Client contributed to Husband and Wife's ROTH IRA's in 2017 for 2016 year.   Maxed out, $5,500 each.

Need to file separate due to student loan debt.

Kicks out the contribution, and asserts a penalty of $660 each.

Ouch. 

Tell client to just withdraw the Roth contribution before April 15th, no problem. 

Broker says they can't do that.  WTH?

Thoughts?

  • Like 3
Posted
1 hour ago, Richcpaman said:

Client contributed to Husband and Wife's ROTH IRA's in 2017 for 2016 year.   Maxed out, $5,500 each.

Need to file separate due to student loan debt.

Kicks out the contribution, and asserts a penalty of $660 each.

Ouch. 

Tell client to just withdraw the Roth contribution before April 15th, no problem. 

Broker says they can't do that.  WTH?

Thoughts?

Broker needs a hug.  That infuriates me.  If you have till 4/15 to contribute, you have till 4/15 to undo what you did.  OMG.

http://fairmark.com/retirement/roth-accounts/contributions-to-roth-accounts/excess-contributions-to-roth-iras/

 

  • Like 4
Posted

Rita is correct; they DO have until 4/15 to withdraw.  Broker is an idiot or doesn't want to do the paperwork; they need to dump him/her/it.  

Alternative - if 2017 situation is different - is to re-characterize to 2017 contribution.

  • Like 4
Posted

I wonder if the issue isn't that they can't versus it would be expensive or embarrassing to do so.

For example, maybe they put it in an annuity.
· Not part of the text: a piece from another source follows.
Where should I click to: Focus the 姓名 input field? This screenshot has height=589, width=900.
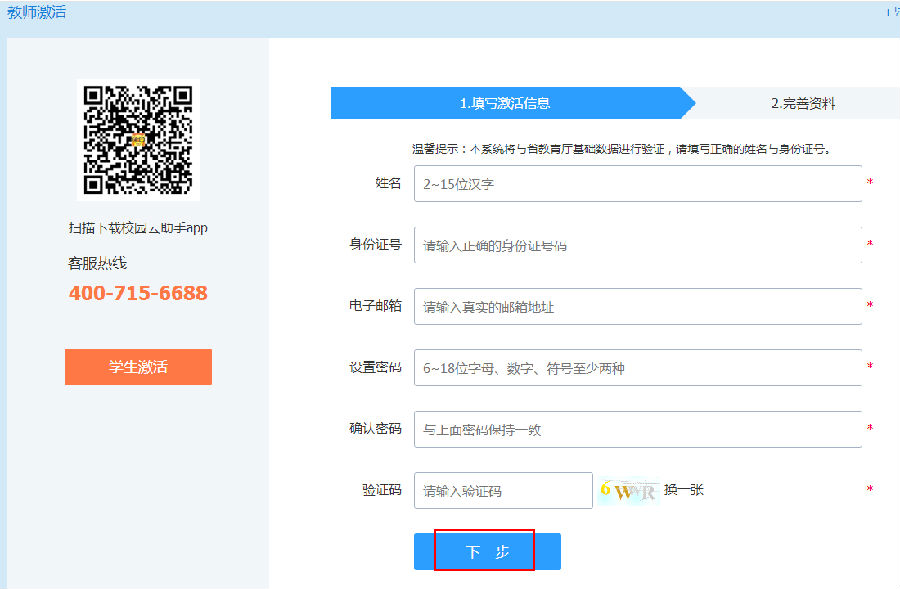coord(637,184)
Oddly, yes people invest in annuities within an IRA.

  • Like 3
Posted
7 minutes ago, Roberts said:

I wonder if the issue isn't that they can't versus it would be expensive or embarrassing to do so.
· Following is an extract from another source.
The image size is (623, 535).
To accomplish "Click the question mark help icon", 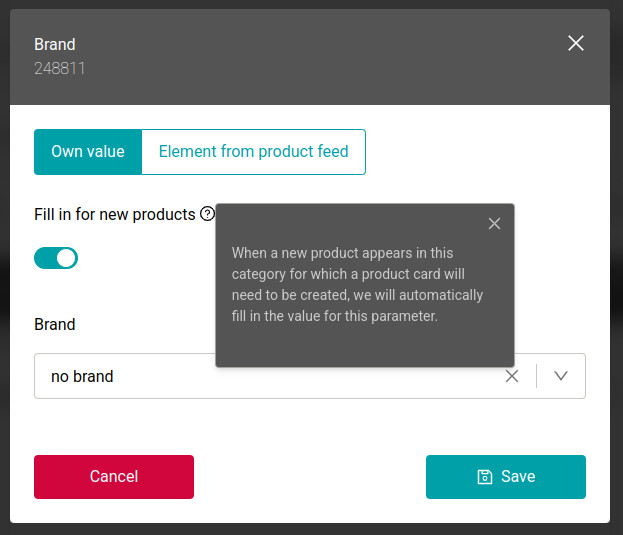I will pos(207,214).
For example, maybe they put it in an annuity. Oddly, yes people invest in annuities within an IRA.

That's what it sounds like.  They don't want to give back a commission, or if it is an annuity it is past the 20 day free look period.   This isn't over.

  • Like 3
Posted

There has to be something going on. Broker being an idiot is one.

Maybe an annuity in the IRA is another.

*I* just knew that he could roll it out.  Even, just roll it from Roth to Regular IRA and be non-Deductible, and then "Back-Door" that to the Roth,

Rich

 

  • Like 4
Posted
14 hours ago, grandmabee said:

could they do injured spouse and still file MFJ?

GrandmaBee:

That isn't the issue.  They are on Income Based repayment plans for their student debt.  If they file joint, the student debt repayments triple or quadruple.  Much heavier cash cost than the additional tax due to MFS.

Rich

 

  • Like 2
Posted
10 hours ago, Richcpaman said:

GrandmaBee:

That isn't the issue.  They are on Income Based repayment plans for their student debt.  If they file joint, the student debt repayments triple or quadruple.  Much heavier cash cost than the additional tax due to MFS.

Rich

 

I have this situation, and I absolutely think it is the worst public policy ever.  Unconscionable.  The student loan payments should be able to be reduced to the same level regardless of filing status.  Give up money on one side to gain on the other.  Many hugs to go around.  When my first client to experience this came to me and said he had to file MFS several years ago, I thought he for sure had to have misunderstood and actually sat with him through a call to the loan peeps.  Then did further research.  Unreal.